RECORDS FOR THIS TASK below:

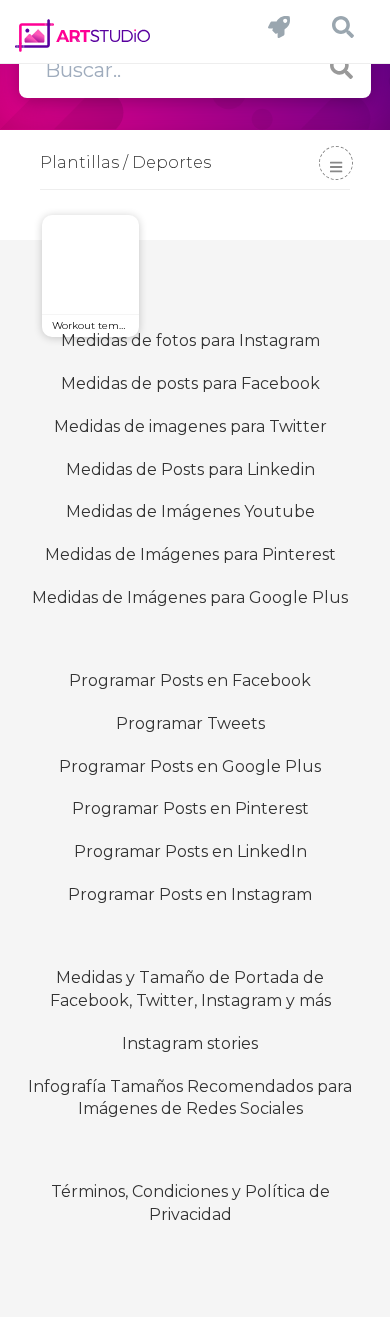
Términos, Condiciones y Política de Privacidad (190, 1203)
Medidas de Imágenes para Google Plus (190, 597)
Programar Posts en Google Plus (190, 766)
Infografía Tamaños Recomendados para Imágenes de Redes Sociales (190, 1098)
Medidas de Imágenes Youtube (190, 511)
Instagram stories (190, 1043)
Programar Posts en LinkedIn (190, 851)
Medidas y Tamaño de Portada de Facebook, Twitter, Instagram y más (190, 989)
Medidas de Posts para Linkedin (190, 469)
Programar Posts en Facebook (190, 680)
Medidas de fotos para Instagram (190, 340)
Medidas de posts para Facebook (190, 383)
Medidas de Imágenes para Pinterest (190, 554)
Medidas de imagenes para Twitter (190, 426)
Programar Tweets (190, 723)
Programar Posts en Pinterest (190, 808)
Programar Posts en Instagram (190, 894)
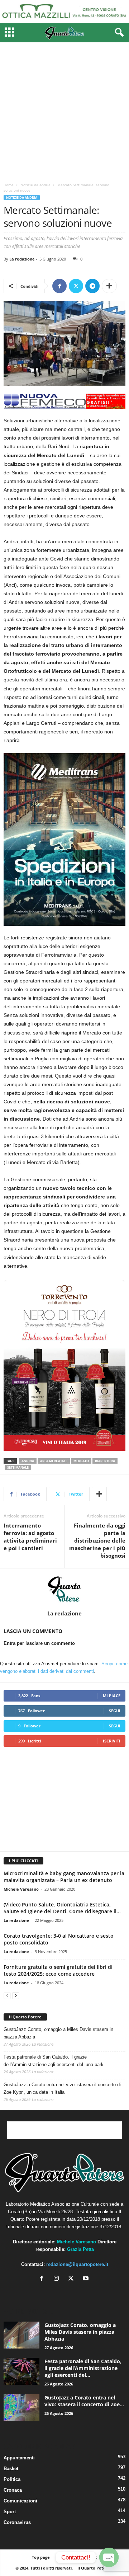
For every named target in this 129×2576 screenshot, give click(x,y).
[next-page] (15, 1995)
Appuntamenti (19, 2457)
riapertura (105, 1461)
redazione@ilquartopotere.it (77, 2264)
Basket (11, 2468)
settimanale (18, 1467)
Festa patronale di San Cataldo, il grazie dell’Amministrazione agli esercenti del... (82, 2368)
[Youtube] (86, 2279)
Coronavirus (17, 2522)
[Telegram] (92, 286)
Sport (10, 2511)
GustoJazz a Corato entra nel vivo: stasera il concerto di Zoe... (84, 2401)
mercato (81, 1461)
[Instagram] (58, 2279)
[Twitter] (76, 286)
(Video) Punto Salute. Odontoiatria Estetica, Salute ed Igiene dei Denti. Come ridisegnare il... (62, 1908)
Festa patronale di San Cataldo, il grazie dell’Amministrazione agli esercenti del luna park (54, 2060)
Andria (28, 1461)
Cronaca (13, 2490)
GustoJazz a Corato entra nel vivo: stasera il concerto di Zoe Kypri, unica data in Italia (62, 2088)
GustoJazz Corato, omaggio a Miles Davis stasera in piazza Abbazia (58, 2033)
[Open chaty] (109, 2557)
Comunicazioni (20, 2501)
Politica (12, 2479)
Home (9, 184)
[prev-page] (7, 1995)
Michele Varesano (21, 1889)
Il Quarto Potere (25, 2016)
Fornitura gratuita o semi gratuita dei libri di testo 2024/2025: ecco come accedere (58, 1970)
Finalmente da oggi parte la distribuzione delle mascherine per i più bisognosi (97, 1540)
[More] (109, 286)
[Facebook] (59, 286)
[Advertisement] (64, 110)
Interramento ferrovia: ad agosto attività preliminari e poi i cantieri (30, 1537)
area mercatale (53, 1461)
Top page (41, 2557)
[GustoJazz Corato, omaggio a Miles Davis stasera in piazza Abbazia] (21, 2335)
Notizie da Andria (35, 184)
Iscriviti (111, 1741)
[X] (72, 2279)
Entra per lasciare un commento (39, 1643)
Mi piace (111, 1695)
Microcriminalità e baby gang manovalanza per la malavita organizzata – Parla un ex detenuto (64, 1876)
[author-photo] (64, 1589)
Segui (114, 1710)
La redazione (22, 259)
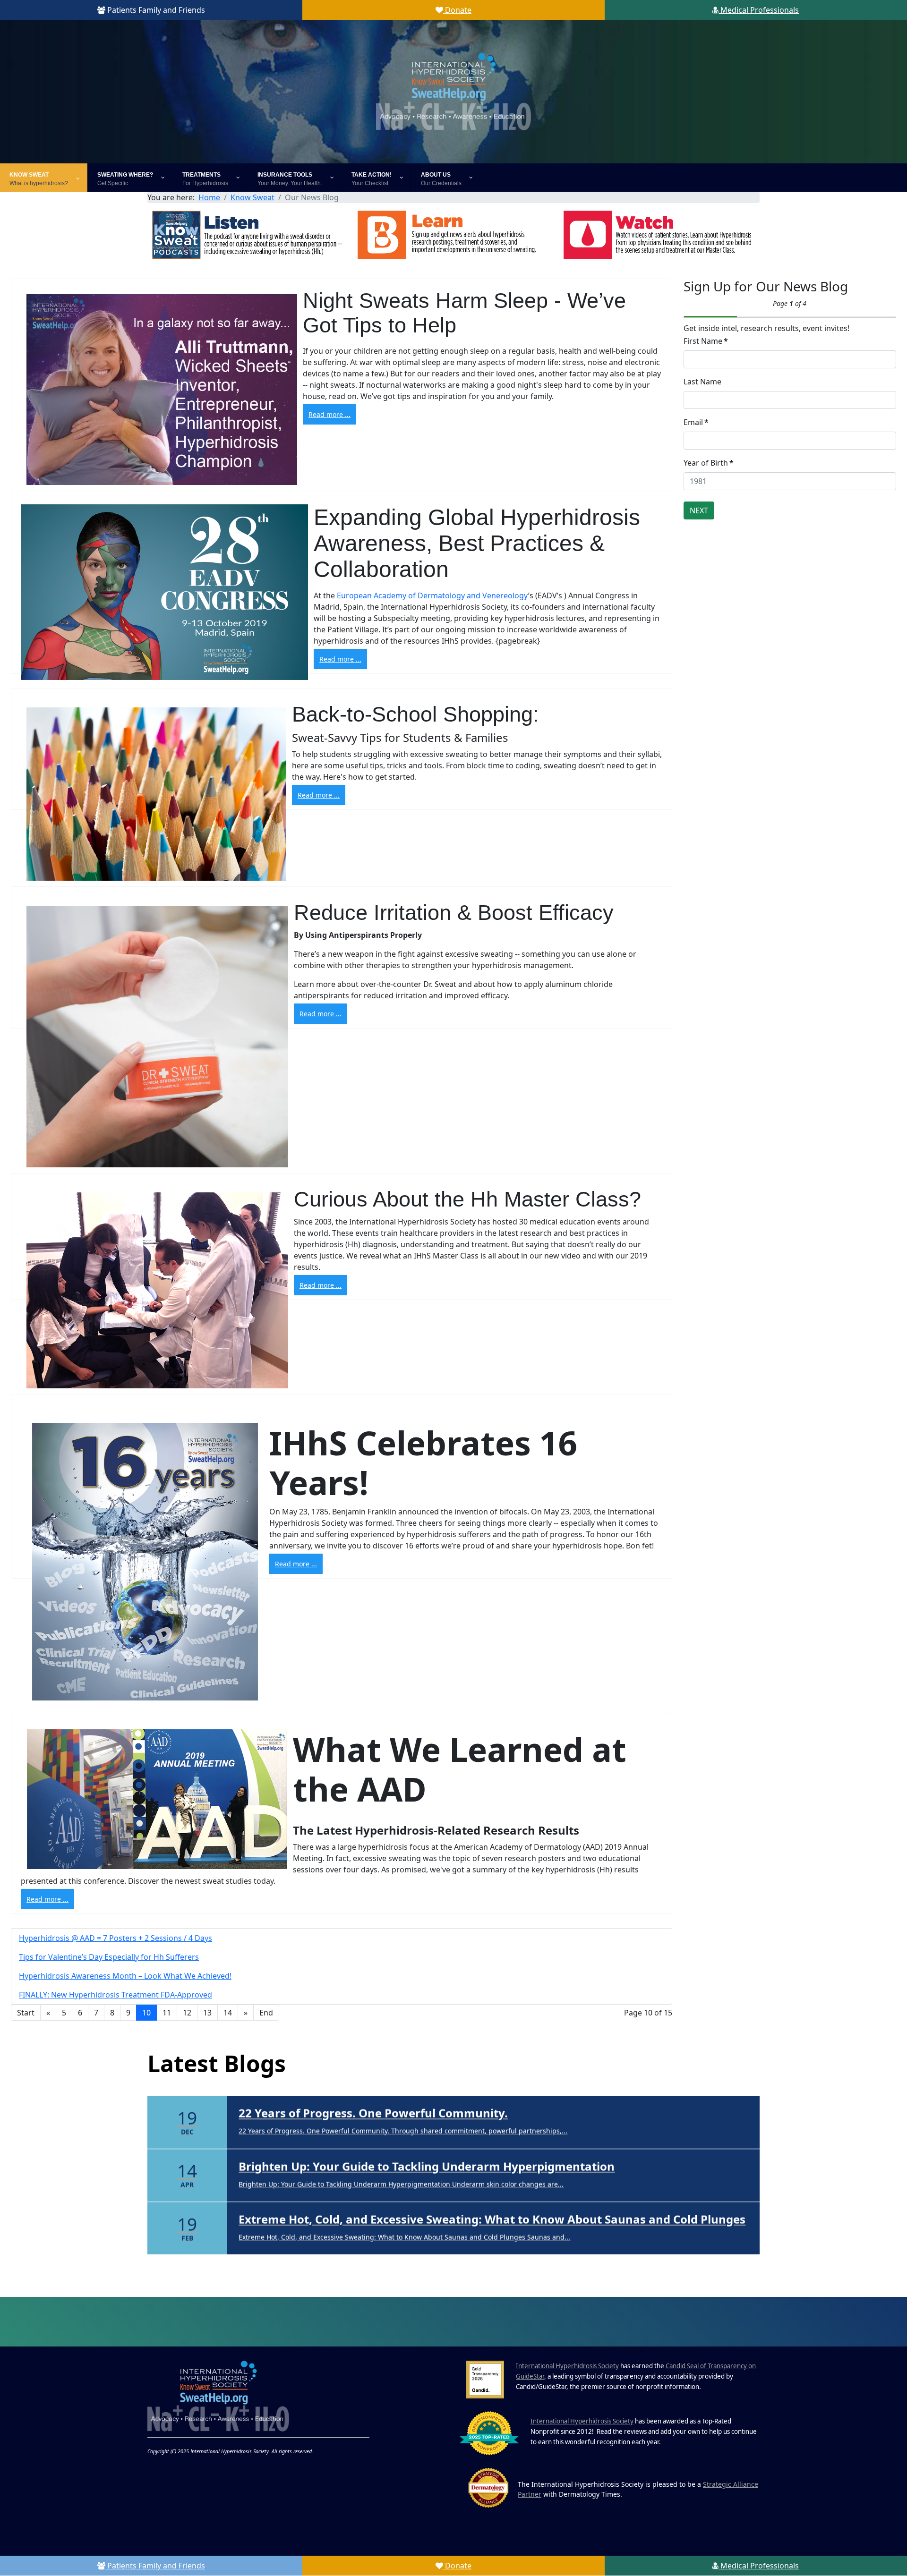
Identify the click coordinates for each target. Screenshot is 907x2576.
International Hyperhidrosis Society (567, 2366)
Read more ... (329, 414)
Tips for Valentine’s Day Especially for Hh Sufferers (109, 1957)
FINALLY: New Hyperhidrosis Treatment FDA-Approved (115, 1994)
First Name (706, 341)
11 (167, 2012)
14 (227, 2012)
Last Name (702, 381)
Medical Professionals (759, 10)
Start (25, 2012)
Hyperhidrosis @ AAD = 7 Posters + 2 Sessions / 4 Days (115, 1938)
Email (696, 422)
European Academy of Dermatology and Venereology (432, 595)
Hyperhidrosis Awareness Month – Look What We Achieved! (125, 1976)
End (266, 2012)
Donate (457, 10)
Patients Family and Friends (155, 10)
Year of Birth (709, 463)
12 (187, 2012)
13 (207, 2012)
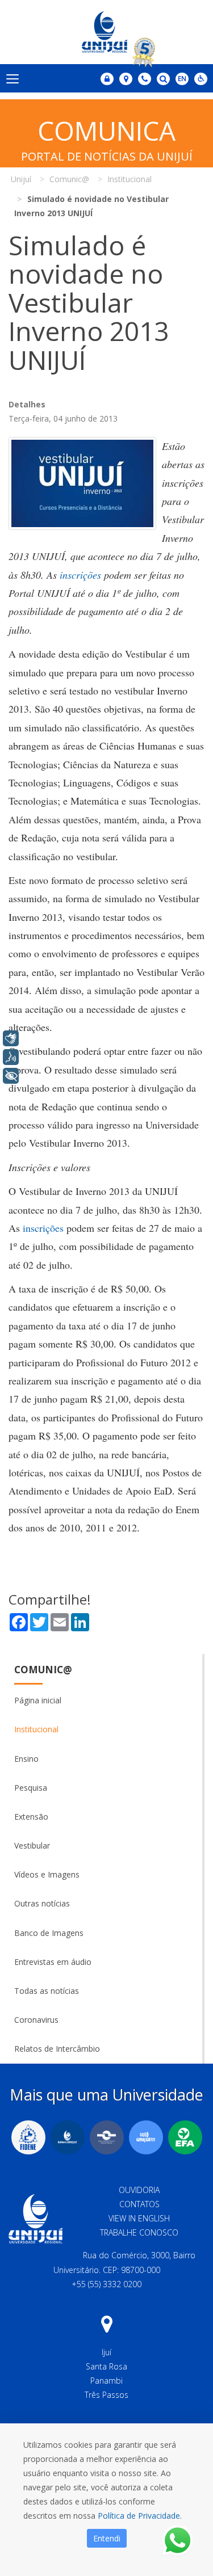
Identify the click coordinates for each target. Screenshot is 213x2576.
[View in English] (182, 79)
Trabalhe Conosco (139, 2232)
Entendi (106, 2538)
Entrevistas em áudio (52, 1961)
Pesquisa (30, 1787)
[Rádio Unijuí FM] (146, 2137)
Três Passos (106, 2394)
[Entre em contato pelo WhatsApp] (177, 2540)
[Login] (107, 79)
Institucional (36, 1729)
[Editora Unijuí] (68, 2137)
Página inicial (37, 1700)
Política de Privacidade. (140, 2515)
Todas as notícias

End of RECORDS FOR THIS TASK.

(TASK DETAILS): Tally the lines in this data that hold the word "Pinterest" and state only the count.

(EXERCISE RESULT): 2